- [Brief]:
Turn every line of the listing from the line containing "Where should I" through the line containing "coord(464,219)", inclusive, into a JSON list of strings, one string per line, skipping any blank lines.

- [Record excerpts]:
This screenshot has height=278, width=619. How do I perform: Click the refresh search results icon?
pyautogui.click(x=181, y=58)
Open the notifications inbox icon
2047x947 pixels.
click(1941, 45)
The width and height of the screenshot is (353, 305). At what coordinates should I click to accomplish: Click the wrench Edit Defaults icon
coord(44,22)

* * *

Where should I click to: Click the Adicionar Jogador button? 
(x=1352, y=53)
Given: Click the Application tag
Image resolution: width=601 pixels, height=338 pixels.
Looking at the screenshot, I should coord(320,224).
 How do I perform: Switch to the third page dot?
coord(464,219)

- [Task answer]:
[
  "Where should I click to: Click the Adicionar Jogador button? ",
  "(x=1352, y=53)",
  "Given: Click the Application tag",
  "Image resolution: width=601 pixels, height=338 pixels.",
  "Looking at the screenshot, I should coord(320,224).",
  " How do I perform: Switch to the third page dot?",
  "coord(464,219)"
]